Work to be completed:
Return only the lines running from the one that contains "Given: Select suggestion" through the end of the entries, exactly, both ends included. Omit pictures.

Records to use:

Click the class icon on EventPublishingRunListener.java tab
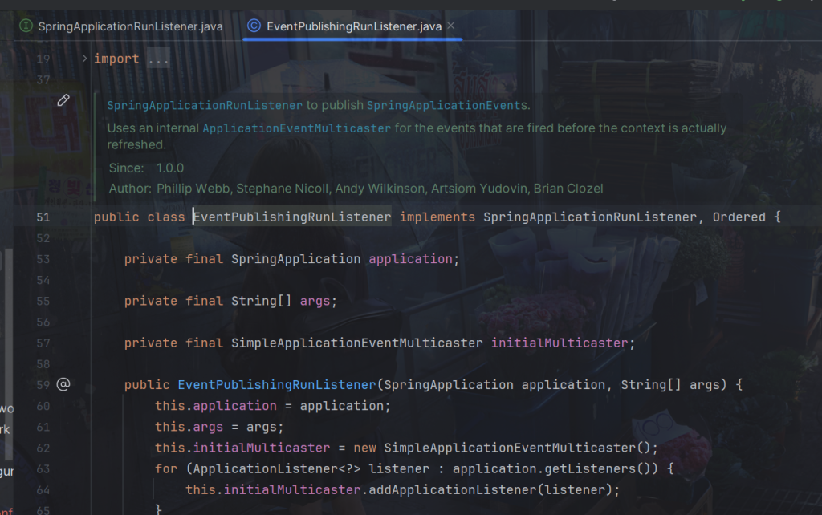Image resolution: width=822 pixels, height=515 pixels. (254, 26)
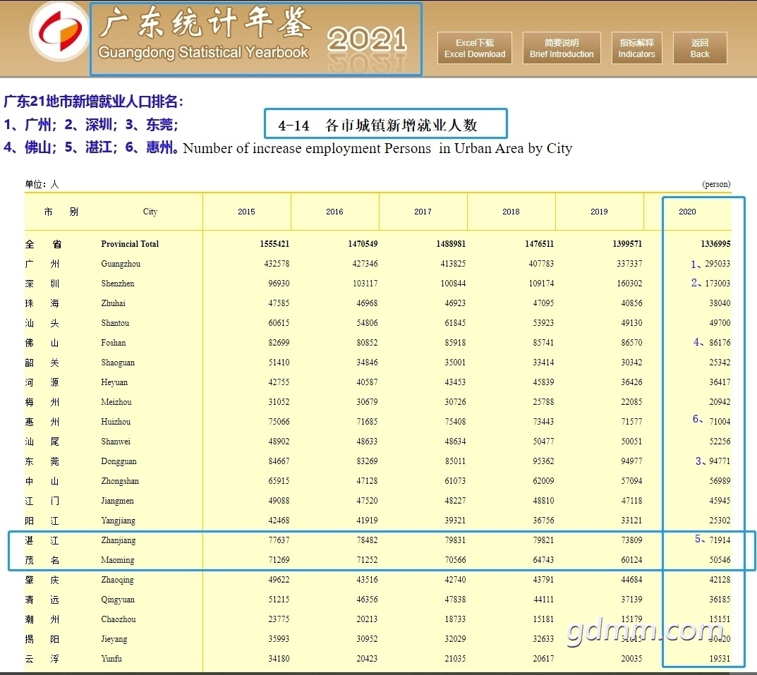Click Foshan's 2015 value 82699
Viewport: 757px width, 675px height.
275,343
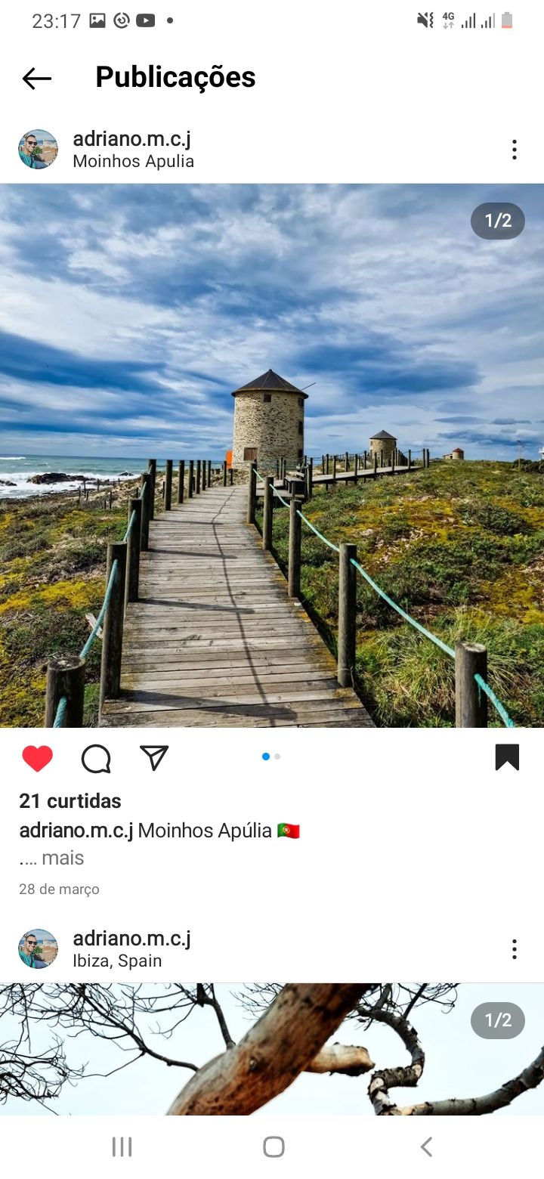Open options menu for Ibiza, Spain post

[x=515, y=949]
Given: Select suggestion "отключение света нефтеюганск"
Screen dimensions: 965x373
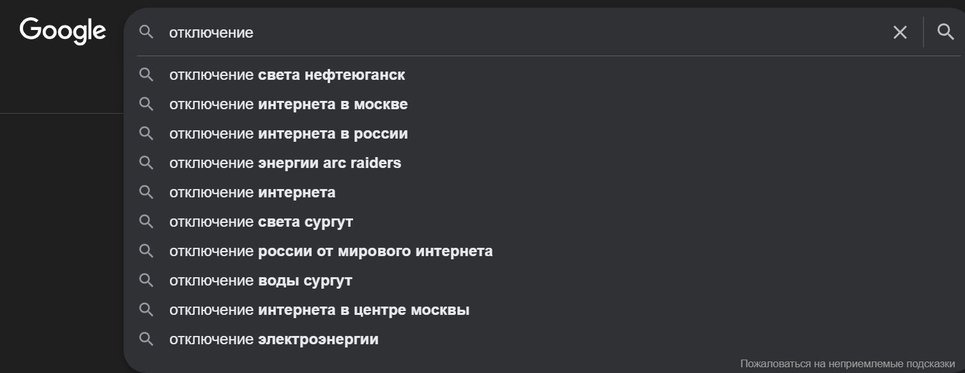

Exercise response:
Given: Select suggestion "отключение света нефтеюганск"
Screen dimensions: 965x373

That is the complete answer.